Is there any way that the Deaf and hard of hearing can get involved in the Crave community?


"Yeah, I think when I started to go Deaf - I think 9 people from the community started learning sign language because of that. Relationships were able to start. I think Crave took off hardcore…when we moved across the street from the small café to the big café - everything just went nuts! I’ll engage with that at some stage…when you’ve got friends, connections, it just becomes something that you want to engage with in the community.


Second, we have Deaf week here. Some of our baristas know sign language, so they will engage well with people who sign, we have had people from the Deaf community come in and teach us that basic sign language to communicate with Deaf customers. So it’s been good, really helpful and a lot of fun!"

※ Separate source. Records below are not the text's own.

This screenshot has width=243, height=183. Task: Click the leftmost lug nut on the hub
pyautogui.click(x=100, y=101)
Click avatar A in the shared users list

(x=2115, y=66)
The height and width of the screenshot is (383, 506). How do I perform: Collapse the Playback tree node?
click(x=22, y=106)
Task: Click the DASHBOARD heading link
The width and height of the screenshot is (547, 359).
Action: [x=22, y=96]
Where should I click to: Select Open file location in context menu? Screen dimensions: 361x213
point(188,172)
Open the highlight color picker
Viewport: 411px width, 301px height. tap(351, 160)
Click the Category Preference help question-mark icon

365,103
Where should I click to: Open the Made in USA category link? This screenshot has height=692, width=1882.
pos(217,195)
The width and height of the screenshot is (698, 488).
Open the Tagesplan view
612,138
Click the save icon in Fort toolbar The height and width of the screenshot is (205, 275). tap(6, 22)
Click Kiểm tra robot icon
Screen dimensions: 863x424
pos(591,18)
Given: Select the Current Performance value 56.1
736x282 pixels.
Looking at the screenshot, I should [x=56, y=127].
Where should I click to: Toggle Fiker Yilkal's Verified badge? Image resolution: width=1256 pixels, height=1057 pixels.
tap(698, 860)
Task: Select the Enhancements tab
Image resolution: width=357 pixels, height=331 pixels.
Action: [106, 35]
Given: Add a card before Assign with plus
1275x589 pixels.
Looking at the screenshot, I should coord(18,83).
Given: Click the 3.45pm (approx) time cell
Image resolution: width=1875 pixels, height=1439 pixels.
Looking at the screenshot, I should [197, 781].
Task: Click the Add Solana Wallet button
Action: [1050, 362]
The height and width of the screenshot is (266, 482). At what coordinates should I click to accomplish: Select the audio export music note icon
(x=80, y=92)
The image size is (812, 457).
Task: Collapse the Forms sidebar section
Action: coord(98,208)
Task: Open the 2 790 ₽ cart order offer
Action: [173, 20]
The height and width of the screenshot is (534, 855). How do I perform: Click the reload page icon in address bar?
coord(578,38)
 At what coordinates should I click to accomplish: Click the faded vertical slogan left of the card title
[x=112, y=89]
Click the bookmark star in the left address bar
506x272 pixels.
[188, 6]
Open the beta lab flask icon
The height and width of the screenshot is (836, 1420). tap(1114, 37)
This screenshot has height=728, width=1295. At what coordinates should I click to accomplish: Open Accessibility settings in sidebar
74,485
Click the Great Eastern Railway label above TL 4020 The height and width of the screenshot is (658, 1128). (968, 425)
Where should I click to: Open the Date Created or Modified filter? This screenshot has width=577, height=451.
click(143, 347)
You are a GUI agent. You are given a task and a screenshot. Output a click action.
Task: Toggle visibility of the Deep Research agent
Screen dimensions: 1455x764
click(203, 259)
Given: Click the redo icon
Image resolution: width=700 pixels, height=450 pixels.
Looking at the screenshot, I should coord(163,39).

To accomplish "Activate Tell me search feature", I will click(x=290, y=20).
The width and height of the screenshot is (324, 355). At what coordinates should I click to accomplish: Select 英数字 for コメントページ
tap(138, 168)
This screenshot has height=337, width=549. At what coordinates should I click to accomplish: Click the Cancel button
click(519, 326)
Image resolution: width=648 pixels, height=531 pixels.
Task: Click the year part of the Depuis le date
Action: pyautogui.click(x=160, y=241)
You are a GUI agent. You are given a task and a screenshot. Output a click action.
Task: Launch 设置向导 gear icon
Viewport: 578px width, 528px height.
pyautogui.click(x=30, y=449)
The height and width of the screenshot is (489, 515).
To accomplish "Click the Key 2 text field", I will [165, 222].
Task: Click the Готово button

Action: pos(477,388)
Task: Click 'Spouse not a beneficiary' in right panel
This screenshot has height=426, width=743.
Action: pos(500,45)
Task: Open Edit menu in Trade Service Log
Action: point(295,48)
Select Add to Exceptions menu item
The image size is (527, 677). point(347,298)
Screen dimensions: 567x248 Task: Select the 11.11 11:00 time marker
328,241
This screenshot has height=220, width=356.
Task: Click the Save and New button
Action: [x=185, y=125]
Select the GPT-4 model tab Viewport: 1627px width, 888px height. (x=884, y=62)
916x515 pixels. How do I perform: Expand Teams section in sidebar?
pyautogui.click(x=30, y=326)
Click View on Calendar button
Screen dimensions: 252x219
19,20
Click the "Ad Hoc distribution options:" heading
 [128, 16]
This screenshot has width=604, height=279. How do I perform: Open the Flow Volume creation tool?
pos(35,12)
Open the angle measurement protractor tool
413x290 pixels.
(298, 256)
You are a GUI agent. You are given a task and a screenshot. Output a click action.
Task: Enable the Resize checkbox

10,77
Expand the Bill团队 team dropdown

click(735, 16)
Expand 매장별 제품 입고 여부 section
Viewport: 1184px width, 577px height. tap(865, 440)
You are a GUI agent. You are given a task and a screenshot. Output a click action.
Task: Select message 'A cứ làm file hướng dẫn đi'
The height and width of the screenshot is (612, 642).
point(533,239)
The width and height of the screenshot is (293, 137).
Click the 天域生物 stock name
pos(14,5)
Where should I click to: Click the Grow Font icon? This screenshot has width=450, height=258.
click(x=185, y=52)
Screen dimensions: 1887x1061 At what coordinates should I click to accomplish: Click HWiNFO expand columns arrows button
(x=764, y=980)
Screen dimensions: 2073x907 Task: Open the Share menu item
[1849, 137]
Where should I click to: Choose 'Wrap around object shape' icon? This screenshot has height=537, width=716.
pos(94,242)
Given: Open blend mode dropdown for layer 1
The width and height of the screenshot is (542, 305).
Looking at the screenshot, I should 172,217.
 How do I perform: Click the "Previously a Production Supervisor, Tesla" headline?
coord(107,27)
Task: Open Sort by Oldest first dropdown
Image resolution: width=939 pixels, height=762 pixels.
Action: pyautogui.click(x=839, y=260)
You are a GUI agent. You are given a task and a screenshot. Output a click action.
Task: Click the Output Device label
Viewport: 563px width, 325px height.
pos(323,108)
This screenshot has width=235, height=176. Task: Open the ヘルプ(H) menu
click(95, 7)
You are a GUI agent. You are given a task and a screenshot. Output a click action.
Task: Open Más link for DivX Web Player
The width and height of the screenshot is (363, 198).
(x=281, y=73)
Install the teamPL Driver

Are there any plans for Crave in the future?


"We just opened another café called Kind, just about 150 metres down the road, which is a plant-based café. Yet again, a social enterprise. So, a lot of that profit goes back to the community. We don’t plan to become a chop-shop like McDonalds with one in every community, but we’d love to help other communities create something like this within their community. That’d be awesome."

How has COVID-19 affected Crave, and how can our community support you?


"So, obviously like any business it’s been hit hard, because we couldn’t sell anything. At Level 3, we needed to begin takeaway and things like that just to try to get some money through the door.


We just need people to support us. Come along, buy stuff.


There was this thing online where people could actually buy a voucher so they’d be injecting cash into the business. Buy one for yourself, for your friends, etc. to be used at a later date, that’s helpful as well. We don’t carry a lot of cash through our doors because we are a non-profit, so any bit of support would be great."